This is the repository for our final project for the Advanced Machine Learning 2020 course at Tsinghua University.
├── Notebooks
│ ├── SAINT_training.ipynb # Training code for SAINT+
│ ├── SAKT_inference.ipynb # Inference code for SAKT
│ ├── SAINT_inference.ipynb # Inference code for SAINT
│ ├── SAINT_encoder_inference.ipynb # Inference code for SAINT (encoder only)
├── Docs
│ ├── Poster # Poster for our project
│ ├── Report.pdf # Final report for our project
- train.csv
- row_id: unique id for the entry
- timestamp: the time between user interaction and first event completion
- user_id: the user related to this interaction.
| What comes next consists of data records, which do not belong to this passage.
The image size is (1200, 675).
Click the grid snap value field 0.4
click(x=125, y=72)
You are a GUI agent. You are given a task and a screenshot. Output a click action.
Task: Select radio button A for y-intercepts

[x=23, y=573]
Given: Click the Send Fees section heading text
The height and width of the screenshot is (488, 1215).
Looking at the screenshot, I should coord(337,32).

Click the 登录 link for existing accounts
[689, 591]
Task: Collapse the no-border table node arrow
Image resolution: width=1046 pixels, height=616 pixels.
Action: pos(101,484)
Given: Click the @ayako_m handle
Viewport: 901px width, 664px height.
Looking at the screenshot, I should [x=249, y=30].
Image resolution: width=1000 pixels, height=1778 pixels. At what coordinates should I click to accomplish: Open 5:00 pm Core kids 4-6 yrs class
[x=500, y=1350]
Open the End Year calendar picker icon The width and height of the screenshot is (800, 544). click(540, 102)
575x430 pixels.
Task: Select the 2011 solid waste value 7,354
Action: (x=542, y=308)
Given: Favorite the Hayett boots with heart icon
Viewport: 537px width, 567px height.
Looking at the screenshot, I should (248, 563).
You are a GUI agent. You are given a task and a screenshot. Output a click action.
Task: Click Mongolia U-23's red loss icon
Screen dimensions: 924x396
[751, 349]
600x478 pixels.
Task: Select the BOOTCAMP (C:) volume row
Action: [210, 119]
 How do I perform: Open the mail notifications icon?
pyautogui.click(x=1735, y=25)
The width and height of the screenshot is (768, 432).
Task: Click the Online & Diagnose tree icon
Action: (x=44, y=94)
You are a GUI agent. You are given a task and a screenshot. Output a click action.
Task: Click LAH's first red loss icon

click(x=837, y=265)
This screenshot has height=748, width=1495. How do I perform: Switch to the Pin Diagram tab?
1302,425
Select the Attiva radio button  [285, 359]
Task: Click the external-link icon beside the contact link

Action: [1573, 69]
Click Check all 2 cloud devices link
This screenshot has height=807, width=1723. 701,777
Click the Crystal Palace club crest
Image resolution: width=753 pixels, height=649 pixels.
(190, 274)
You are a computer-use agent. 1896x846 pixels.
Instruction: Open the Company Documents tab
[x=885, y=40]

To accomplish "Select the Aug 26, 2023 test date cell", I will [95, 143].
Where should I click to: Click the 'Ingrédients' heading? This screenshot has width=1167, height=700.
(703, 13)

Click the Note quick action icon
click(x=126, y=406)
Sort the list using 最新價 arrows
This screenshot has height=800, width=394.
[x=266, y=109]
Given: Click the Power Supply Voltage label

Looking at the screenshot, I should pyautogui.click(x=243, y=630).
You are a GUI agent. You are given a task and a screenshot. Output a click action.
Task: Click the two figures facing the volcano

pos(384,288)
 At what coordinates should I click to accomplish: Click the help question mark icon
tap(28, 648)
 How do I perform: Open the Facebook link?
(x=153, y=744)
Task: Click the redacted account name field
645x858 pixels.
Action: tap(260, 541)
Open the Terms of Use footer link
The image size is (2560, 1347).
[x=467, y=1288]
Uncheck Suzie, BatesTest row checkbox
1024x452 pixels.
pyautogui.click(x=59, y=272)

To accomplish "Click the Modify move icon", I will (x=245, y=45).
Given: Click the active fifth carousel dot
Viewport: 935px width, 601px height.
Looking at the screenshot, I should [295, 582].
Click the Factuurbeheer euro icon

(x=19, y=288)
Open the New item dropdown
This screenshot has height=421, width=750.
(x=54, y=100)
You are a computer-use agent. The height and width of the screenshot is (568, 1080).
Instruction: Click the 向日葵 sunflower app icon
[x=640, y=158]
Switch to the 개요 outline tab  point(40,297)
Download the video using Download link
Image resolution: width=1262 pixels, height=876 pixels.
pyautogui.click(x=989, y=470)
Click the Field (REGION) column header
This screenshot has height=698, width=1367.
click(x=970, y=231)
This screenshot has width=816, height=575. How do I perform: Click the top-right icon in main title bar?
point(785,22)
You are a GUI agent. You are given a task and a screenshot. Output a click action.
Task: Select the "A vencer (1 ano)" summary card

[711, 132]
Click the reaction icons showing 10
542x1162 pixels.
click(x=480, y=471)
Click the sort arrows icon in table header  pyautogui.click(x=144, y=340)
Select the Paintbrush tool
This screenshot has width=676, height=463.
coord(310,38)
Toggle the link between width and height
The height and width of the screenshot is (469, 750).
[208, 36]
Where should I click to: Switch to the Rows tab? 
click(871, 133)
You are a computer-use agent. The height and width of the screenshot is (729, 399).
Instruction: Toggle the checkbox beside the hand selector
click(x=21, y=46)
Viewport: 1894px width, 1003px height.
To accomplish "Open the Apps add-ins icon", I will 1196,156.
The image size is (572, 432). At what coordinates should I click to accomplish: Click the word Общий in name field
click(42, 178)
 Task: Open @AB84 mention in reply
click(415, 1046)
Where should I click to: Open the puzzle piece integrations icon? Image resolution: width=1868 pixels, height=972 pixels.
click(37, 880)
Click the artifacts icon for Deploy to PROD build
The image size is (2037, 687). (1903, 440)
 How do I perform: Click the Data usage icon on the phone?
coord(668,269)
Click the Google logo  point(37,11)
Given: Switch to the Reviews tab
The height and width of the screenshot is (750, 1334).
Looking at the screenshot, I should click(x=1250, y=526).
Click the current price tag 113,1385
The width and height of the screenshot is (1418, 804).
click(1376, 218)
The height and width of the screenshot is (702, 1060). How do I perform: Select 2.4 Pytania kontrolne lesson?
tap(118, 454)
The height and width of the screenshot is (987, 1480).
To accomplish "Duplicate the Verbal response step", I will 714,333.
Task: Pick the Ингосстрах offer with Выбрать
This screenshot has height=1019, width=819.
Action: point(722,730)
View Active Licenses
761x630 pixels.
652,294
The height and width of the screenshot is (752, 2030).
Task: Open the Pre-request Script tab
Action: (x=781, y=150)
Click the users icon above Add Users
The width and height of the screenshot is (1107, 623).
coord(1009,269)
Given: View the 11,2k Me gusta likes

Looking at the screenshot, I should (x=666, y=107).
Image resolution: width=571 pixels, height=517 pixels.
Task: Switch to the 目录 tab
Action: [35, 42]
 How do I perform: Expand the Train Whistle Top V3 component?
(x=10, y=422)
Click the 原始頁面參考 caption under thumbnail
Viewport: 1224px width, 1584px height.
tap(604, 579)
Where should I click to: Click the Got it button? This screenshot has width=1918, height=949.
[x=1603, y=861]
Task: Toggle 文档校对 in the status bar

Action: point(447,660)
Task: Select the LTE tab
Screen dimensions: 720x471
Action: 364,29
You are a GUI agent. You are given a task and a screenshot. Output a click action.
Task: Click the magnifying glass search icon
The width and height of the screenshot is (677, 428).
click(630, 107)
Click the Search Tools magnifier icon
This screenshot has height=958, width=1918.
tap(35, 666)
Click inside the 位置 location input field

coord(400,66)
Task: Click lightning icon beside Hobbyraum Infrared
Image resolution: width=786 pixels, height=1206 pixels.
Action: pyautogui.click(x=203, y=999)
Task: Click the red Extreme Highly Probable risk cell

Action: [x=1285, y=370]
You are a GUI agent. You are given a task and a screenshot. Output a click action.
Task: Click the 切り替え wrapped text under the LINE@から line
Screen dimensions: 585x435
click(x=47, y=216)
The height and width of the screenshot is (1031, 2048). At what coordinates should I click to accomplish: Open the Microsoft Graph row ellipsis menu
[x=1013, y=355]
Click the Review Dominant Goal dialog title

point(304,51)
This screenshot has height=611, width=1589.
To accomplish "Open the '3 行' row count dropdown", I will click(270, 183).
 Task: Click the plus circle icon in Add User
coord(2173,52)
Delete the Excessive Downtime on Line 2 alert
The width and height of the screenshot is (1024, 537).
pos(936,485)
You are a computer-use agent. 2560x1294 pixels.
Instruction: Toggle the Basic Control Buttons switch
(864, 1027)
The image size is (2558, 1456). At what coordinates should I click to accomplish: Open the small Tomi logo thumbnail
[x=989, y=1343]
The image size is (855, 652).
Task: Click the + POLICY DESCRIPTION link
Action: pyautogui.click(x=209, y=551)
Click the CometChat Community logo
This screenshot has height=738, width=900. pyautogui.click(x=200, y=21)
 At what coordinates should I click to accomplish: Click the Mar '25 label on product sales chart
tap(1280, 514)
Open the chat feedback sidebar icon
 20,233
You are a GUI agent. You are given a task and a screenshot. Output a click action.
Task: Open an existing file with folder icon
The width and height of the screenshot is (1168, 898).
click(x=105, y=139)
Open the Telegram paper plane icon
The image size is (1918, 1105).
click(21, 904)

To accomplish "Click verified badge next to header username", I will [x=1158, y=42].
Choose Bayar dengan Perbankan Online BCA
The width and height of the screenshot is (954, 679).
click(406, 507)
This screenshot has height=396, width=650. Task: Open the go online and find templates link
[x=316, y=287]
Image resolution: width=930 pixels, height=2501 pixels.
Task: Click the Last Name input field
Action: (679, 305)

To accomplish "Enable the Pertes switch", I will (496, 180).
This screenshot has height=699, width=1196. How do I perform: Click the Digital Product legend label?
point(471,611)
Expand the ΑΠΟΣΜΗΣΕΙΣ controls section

- content_id: id code for the user interaction (used for ref)
- content_type_id: '0' for question, '1' for watching a lecture
- task_container_id: id code for container of questions/lectures.
- user_answer: could be 0-3, -1 is null for lectures
- answered_correctly: could be '-1', '0', or '1', -1 is null for lectures
- prior_question_elapsed_time: average time to complete the last container (without watching lectures)
- prior_question_had_explanation: whether or not user saw the correct answers or an explanation to the last container.
- questions.csv
- question_id: corresponds to content_id for content_type_id == 0
- bundle_id: the corresponding bundle
- correct_answer
- part: corresponds to TOEIC format
- 1-4 relates to listening tasks.
- 5-8 relates to reading tasks.
- tags: can be one or more.
- lectures.csv
- lecture_id: corresponds to content_id for content_type_id == 1
- tag: can only be one.
- part: corresponds to TOEIC format
- 1-4 relates to listening tasks.
- 5-8 relates to reading tasks.
- type_of: brief desc of the purpose of the lecture, could be 'concept', 'solving question', etc.
- example_test.csv: similar to test.csv but has the two below columns as well
- prior_group_responses: provides all of the user_answer entries in a string
- prior_group_answers_correct: provides all of the user_answer entries in a string
train.csv
- There are 101,230,332 entries: 99,271,300 questions and 1,959,032 lectures.
- There are 13,782 unique content IDs: 13,523 questions and 259 lectures.
- There are 10,000 unqiue containers.
- There are 393,656 unique users.
- Timestamp is relative to each user.
- useless columns: user_answer, row_id
Questions.csv
- There are 13,523 entries.
- There are 9,765 bundles, a bundle has at most 5 questions and at least 1 question.
- There are 188 tags, one question without a tag.
- There are 8 parts, 4 Listening and 4 Reading.
- useless columns: correct_answer
Lectures.csv
- There are 418 entries.
- There are 151 different tags, a tag has at most 7 lectures and at least 1 lecture.